Nerve damage, or neuropathy, is a common, serious, complication of type 2 diabetes. It can affect nerves in different parts of the body, causing pain and numbness in the legs, feet and hands, as well as muscle and organ problems.
Loss of nerves in the cornea can cause a range of problems from dry eye to vision loss. It was used in this study as proxy for neuropathy throughout the body.
Dr Sara Mokhtar, of the Department of Internal Medicine, Maastricht University Medical Center+, Maastricht, Netherlands, and colleagues studied the health of the corneal nerves in people with diabetes, pre-diabetes (where blood sugar levels are higher than normal but not high enough to be classed as T2D) and people without T2D or pre-diabetes (people with normal glucose metabolism).
The 3,471 participants (48.4% men) had an average age of 59.4 years. 21% had T2D, 14.7% had pre-diabetes and 64.3% had neither T2D nor pre-diabetes.
The amount of damage to the corneal nerve fibres rose in line with the amount of impairment to glucose metabolism. The amount of corneal nerve damage was 8% higher with pre-diabetes than in those with normal glucose metabolism and 8% higher in those with T2D than in those with pre-diabetes. When comparing those with T2D with people with normal glucose metabolism, those with T2D at 14% more nerve damage.
Higher blood sugar levels, including higher HbA1c (average blood sugar level over several months) and 2-hour post-load glucose (blood sugar level two hours after a meal), were also associated with higher levels of corneal nerve damage.
And the higher the blood sugar levels were, the greater the damage.
Participants who had had diabetes for longer also had more damage to their corneal nerves.
The researchers conclude that the amount of damage to the corneal nerve fibres increased linearly with the amount of impairment to glucose metabolism and with blood sugar levels.
Dr Mokhtar says: “We know from other studies that it typically takes three to five years to progress from prediabetes to type 2 diabetes. Our results, from the first study of its kind, suggest that high levels of blood sugar can begin to damage corneal nerves long before type 2 diabetes develops.
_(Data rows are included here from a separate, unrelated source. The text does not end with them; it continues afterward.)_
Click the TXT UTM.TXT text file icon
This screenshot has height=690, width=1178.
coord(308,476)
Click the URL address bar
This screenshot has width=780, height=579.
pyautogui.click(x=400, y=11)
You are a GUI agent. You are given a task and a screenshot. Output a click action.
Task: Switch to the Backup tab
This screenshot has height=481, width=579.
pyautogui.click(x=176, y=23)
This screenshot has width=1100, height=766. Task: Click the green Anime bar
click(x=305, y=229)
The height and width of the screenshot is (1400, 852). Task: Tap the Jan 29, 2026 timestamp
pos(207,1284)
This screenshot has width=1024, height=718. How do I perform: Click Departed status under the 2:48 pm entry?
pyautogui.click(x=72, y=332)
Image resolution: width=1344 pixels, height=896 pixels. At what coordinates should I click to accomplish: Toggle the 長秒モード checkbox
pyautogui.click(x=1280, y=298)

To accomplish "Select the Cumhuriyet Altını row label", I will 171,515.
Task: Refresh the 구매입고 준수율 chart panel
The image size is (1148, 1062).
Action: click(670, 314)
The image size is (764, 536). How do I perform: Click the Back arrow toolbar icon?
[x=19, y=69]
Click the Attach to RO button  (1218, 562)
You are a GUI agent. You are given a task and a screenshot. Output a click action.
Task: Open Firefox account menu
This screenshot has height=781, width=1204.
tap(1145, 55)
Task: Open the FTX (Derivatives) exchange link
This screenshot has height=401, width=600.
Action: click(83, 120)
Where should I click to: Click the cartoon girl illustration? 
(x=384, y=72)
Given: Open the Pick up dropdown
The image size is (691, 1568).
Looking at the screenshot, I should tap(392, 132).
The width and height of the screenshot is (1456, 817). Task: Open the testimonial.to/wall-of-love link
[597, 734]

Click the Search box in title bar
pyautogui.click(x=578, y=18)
“Nerve damage in the cornea is relatively easy to measure and provides a window to nerve damage elsewhere in the body. If we could pick up nerve damage early on, we might be able to delay or prevent it and the problems it causes, and so significantly improve quality of life.
“Further research is needed, however, to prove that higher glucose level is the cause of the damage, as well as whether early blood sugar control may delay or prevent it.”
The authors declare no conflicts of interest.
This press release is based on oral presentation 155 at the annual meeting of the European Association for the Study of Diabetes (EASD). The material has been peer reviewed by the congress selection committee. There is no full paper at this stage. Please note, there is no poster with this presentation.